Stored data entries:

BEGIN

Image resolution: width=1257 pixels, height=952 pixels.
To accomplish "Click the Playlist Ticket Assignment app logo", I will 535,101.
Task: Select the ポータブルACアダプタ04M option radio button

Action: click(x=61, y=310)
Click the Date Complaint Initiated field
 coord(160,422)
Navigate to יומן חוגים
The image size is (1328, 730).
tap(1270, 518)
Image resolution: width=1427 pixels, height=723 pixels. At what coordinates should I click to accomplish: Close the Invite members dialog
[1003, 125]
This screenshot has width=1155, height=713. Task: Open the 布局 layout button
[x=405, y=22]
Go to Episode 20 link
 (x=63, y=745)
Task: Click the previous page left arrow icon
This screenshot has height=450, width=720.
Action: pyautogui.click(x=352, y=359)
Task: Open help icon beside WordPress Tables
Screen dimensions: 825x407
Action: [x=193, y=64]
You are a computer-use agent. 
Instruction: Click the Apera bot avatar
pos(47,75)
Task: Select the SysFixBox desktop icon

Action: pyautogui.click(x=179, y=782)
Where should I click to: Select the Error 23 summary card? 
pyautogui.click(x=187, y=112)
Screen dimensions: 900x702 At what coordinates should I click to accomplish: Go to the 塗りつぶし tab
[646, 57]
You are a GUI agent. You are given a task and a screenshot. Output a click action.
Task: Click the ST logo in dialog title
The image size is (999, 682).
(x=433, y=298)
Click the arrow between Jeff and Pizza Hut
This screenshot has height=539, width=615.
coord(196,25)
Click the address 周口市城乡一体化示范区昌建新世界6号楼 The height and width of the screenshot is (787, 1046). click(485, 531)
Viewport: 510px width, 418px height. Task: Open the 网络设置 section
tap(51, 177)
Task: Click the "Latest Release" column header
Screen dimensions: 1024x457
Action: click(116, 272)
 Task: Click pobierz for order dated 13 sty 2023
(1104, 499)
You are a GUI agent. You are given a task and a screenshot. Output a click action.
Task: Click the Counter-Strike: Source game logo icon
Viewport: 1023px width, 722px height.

END

Task prompt => All of the records must be retyped exactly as they are.

Answer for the task =>
Image resolution: width=1257 pixels, height=952 pixels.
To accomplish "Click the Playlist Ticket Assignment app logo", I will 535,101.
Task: Select the ポータブルACアダプタ04M option radio button

Action: click(x=61, y=310)
Click the Date Complaint Initiated field
 coord(160,422)
Navigate to יומן חוגים
The image size is (1328, 730).
tap(1270, 518)
Image resolution: width=1427 pixels, height=723 pixels. At what coordinates should I click to accomplish: Close the Invite members dialog
[1003, 125]
This screenshot has width=1155, height=713. Task: Open the 布局 layout button
[x=405, y=22]
Go to Episode 20 link
 (x=63, y=745)
Task: Click the previous page left arrow icon
This screenshot has height=450, width=720.
Action: pyautogui.click(x=352, y=359)
Task: Open help icon beside WordPress Tables
Screen dimensions: 825x407
Action: [x=193, y=64]
You are a computer-use agent. 
Instruction: Click the Apera bot avatar
pos(47,75)
Task: Select the SysFixBox desktop icon

Action: pyautogui.click(x=179, y=782)
Where should I click to: Select the Error 23 summary card? 
pyautogui.click(x=187, y=112)
Screen dimensions: 900x702 At what coordinates should I click to accomplish: Go to the 塗りつぶし tab
[646, 57]
You are a GUI agent. You are given a task and a screenshot. Output a click action.
Task: Click the ST logo in dialog title
The image size is (999, 682).
(x=433, y=298)
Click the arrow between Jeff and Pizza Hut
This screenshot has height=539, width=615.
coord(196,25)
Click the address 周口市城乡一体化示范区昌建新世界6号楼 The height and width of the screenshot is (787, 1046). click(485, 531)
Viewport: 510px width, 418px height. Task: Open the 网络设置 section
tap(51, 177)
Task: Click the "Latest Release" column header
Screen dimensions: 1024x457
Action: click(116, 272)
 Task: Click pobierz for order dated 13 sty 2023
(1104, 499)
You are a GUI agent. You are given a task and a screenshot. Output a click action.
Task: Click the Counter-Strike: Source game logo icon
Viewport: 1023px width, 722px height.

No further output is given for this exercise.